Kilburn Park
Kilburn Park, Brent/Westminster
The south-western part of Kilburn, situated between Kilburn High Road and West Kilburn
The area may have been part of Kilburn Abbey’s lands in the Middle Ages but the ‘Park’ element of the name was merely a builders’ invention.
In 1850 the Reverend Edward Stuart sold 47 acres here to a consortium of five developers, of whom the largest was James Bailey. They laid out roads and sewers and divided the site among themselves, subletting to smaller firms who built a few houses each.
Several of the contractors aimed high with their early efforts but the isolated, muddy location failed to attract buyers and the estate remained incomplete for several decades.
In the absence of middle-class residents, properties were soon subdivided, some containing as many as six households in the 1870s – a time when the Reverend RC Kilpatrick commissioned an extraordinary church for Kilburn Park.
St Augustine’s is one of the most breathtaking Victorian churches in the whole of England, a fusion of French-inspired detailing and Anglo-Catholic tradition, with a soaring steeple.
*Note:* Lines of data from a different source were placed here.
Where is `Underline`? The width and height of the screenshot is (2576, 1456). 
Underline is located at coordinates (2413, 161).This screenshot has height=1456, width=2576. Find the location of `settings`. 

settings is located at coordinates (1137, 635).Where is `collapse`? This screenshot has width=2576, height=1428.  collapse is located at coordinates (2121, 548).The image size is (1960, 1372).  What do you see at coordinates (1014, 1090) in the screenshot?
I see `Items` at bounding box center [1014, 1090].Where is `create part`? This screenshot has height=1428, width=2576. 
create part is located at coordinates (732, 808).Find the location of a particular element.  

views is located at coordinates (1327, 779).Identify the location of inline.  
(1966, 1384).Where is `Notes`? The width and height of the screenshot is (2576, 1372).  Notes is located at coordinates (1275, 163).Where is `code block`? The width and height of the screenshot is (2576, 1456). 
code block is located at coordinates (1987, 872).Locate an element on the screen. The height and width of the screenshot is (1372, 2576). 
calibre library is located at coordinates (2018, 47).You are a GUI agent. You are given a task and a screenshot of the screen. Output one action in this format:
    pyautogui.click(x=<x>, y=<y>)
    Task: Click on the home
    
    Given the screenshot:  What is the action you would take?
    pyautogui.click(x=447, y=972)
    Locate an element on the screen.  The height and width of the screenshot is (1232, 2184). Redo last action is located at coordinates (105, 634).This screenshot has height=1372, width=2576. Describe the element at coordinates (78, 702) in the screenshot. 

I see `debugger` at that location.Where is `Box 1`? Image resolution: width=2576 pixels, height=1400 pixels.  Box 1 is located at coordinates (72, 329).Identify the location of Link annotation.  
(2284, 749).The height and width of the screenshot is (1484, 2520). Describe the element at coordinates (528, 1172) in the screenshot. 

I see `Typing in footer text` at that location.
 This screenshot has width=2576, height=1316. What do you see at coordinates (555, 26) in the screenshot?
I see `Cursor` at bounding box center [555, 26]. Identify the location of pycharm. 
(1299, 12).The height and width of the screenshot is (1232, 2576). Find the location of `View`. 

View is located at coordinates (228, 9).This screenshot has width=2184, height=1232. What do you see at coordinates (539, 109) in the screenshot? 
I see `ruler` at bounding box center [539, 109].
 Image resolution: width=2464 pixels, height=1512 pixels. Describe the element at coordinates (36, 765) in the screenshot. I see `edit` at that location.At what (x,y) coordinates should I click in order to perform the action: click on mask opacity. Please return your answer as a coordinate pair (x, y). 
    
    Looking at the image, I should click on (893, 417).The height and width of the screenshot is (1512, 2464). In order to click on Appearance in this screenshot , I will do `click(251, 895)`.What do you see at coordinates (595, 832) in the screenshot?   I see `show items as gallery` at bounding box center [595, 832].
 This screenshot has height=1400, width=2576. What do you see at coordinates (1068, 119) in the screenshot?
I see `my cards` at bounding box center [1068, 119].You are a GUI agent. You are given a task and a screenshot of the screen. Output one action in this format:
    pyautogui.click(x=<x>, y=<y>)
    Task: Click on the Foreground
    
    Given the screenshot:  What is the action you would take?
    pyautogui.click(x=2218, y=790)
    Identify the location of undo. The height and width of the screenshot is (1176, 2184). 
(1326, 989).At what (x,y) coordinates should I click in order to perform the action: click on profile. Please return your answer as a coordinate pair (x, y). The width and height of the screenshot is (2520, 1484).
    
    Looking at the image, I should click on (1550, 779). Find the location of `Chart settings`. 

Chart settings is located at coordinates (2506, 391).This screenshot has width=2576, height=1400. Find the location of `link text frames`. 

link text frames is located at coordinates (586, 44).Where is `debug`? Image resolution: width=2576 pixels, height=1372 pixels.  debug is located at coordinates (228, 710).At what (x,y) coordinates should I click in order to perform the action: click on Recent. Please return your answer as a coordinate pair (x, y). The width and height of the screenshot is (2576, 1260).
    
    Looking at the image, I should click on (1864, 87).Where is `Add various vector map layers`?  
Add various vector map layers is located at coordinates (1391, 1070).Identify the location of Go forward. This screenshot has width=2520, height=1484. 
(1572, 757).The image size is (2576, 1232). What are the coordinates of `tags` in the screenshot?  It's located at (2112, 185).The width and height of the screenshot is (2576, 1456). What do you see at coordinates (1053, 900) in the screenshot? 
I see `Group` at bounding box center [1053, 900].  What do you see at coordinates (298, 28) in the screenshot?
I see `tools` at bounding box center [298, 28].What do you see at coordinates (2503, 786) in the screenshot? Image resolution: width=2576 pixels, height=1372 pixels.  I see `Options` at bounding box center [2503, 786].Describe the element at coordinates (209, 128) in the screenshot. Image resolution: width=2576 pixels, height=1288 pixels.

The body of the church was complete by 1877 but it was another 20 years before the spire reached its full height of 254 feet. St Augustine’s has been nicknamed ‘the cathedral of north London’.
Perhaps the church gave Kilburn Park the cachet it had previously lacked, for the remainder of the estate was built up in the late 1880s. The Bakerloo line reached Kilburn Park in 1915.
Much of the area was damaged by Second World War bombing and was afterwards subject to wholesale redevelopment and the addition of several council tower blocks – but St Augustine’s still soars above them.
Nowadays, the vicinity of Kilburn Park and Kilburn High Road stations is frequently referred to as ‘North Maida Vale’, especially by estate agents. Hidden London considers this ridiculous but it is the kind of thing that happens quite often when a locality has a relatively poor reputation but a nearby area has a much more prestigious name.
The cyclist Sir Bradley Wiggins grew up at Dibdin House, a block of 250 working-class flats built in 1937 at the Kilburn end of Maida Vale (visible on the right in the satellite map below). He was educated at St Augustine’s CE high school, where his mother was a secretary.